La science a bouleversé ce que nous savions sur la résilience biologique après avoir découvert que des micro-organismes colonisent la lave volcanique presque immédiatement après sa solidification.
Une recherche exhaustive réalisée sur la péninsule de Reykjanes, en Islande, a documenté comment diverses communautés bactériennes parviennent à s’installer sur des terrains volcaniques stériles en un laps de temps qui se compte en heures, et non en années comme on le croyait auparavant.

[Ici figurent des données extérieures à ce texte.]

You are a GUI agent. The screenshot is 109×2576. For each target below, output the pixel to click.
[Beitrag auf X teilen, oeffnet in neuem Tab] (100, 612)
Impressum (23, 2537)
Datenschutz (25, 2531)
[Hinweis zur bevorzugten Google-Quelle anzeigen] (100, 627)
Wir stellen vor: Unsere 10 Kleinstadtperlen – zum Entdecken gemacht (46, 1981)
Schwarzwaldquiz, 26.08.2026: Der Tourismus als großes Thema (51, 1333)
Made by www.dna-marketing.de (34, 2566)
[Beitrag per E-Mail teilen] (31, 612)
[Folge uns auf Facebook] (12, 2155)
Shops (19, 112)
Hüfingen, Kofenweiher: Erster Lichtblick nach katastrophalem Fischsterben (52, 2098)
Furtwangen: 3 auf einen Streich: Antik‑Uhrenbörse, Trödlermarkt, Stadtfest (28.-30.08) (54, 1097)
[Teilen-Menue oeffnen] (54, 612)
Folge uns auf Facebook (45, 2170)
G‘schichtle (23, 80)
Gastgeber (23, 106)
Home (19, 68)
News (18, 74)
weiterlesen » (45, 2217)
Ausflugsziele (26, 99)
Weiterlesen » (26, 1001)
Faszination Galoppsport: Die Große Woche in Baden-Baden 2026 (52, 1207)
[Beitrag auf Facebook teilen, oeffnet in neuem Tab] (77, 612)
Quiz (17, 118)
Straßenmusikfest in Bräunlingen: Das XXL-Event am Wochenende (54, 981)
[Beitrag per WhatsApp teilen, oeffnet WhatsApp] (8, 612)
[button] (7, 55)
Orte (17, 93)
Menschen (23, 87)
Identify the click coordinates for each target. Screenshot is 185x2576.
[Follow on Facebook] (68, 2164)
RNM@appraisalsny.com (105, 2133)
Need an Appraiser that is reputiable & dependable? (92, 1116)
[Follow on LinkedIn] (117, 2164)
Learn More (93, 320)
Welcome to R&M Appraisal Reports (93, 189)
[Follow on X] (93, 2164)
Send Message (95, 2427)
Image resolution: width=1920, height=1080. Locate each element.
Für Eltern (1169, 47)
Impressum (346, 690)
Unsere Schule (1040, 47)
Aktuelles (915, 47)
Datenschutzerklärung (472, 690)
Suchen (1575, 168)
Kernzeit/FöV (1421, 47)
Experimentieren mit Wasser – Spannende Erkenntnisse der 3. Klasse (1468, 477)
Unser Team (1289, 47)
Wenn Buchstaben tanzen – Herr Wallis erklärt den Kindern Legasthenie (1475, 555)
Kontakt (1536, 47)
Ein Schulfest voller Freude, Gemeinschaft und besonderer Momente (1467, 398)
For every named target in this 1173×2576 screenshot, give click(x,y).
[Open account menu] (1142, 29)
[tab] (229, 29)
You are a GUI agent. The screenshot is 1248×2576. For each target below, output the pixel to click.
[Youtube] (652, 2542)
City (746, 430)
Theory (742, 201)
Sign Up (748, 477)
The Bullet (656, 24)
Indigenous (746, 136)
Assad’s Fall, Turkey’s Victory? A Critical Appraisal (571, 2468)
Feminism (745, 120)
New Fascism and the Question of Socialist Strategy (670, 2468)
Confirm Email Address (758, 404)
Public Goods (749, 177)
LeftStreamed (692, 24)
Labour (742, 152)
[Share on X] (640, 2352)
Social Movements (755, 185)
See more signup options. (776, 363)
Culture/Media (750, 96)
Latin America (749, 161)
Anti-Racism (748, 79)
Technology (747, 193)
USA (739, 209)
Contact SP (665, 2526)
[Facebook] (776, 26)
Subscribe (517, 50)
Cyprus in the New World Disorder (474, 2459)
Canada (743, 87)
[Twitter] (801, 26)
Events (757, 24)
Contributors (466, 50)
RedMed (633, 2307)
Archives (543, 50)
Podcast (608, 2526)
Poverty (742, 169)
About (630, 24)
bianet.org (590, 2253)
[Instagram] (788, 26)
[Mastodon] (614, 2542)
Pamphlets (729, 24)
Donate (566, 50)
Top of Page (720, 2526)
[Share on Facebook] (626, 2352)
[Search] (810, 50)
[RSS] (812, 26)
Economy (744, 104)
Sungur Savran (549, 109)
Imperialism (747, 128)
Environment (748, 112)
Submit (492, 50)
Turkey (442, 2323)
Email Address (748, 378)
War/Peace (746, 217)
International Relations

Le phénomène a été observé lors des éruptions du volcan Fagradalsfjall survenues entre 2021 et 2023.
L’équipe de scientifiques a détecté que, bien que les roches nouvellement refroidies manquent pratiquement de nutriments organiques et présentent des niveaux d’humidité presque inexistants, la vie parvient à s’y frayer un chemin.
Grâce à l’analyse d’échantillons d’ADN obtenus de la lave, des aérosols atmosphériques et de l’eau de pluie, les experts ont confirmé la présence d’une activité microbienne vibrante et stable.

Stratégies de survie dans le basalte
Cette découverte est particulièrement pertinente car le basalte nouvellement formé représente l’un des habitats les plus hostiles de la planète.
Les chercheurs ont souligné que, bien que les populations de microbes subissent une diminution logique pendant les rudes hivers islandais, la structure générale de ces communautés est restée constante tout au long de la période d’étude.
La rapidité avec laquelle ces micro-organismes colonisent la lave suggère que la dispersion à travers l’air et la précipitation pluviale jouent un rôle crucial dans la « semence » de vie sur de nouveaux terrains géologiques.
Ce processus de succession écologique primaire, que l’on pensait traditionnellement prendre des décennies à se consolider, se produit en réalité de manière presque instantanée, transformant des roches inertes en écosystèmes biologiquement actifs en un temps record.
Implications pour l’astrobiologie
L’étude ne change pas seulement la perspective sur la géologie terrestre, mais ouvre de nouvelles portes dans la recherche de vie sur d’autres planètes. Si les micro-organismes peuvent prospérer dans des conditions aussi extrêmes et dépourvues de ressources organiques sur Terre, les possibilités de trouver des formes de vie similaires dans des environnements volcaniques de Mars ou de lunes lointaines augmentent considérablement.
Les données recueillies en Islande démontrent que la vie n’attend pas que les conditions soient parfaites ; elle s’adapte et conquiert le territoire dès que la température permet la stabilité physique de l’environnement.